→ **TASK OBJECTIVE**
Everything in the data below is left aside except the lines from the one containing "This screenshot has height=232, width=384." through the one containing "Image resolution: width=457"; repeat those exactly.

DATA TO EXAMINE below:

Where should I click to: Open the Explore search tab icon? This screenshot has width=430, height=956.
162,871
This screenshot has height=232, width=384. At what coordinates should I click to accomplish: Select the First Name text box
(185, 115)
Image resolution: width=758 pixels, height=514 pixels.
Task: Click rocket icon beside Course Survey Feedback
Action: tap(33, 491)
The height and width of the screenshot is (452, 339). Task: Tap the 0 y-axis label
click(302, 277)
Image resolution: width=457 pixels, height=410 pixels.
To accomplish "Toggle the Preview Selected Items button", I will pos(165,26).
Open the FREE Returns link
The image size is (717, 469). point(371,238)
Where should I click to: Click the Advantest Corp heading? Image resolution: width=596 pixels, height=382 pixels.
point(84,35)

End of DATA TO EXAMINE.
DATA TO EXAMINE below:

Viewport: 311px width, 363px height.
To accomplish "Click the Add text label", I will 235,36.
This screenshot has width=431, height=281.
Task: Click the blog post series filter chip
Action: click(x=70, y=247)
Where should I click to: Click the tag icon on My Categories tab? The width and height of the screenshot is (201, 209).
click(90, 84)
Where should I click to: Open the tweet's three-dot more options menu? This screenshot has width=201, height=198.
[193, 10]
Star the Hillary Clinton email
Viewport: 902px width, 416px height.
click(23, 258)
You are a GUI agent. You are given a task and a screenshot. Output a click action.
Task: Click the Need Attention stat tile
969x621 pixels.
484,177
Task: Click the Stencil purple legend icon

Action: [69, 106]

End of DATA TO EXAMINE.

→ **TASK RESULT**
This screenshot has height=232, width=384. At what coordinates should I click to accomplish: Select the First Name text box
(185, 115)
Image resolution: width=758 pixels, height=514 pixels.
Task: Click rocket icon beside Course Survey Feedback
Action: tap(33, 491)
The height and width of the screenshot is (452, 339). Task: Tap the 0 y-axis label
click(302, 277)
Image resolution: width=457 pixels, height=410 pixels.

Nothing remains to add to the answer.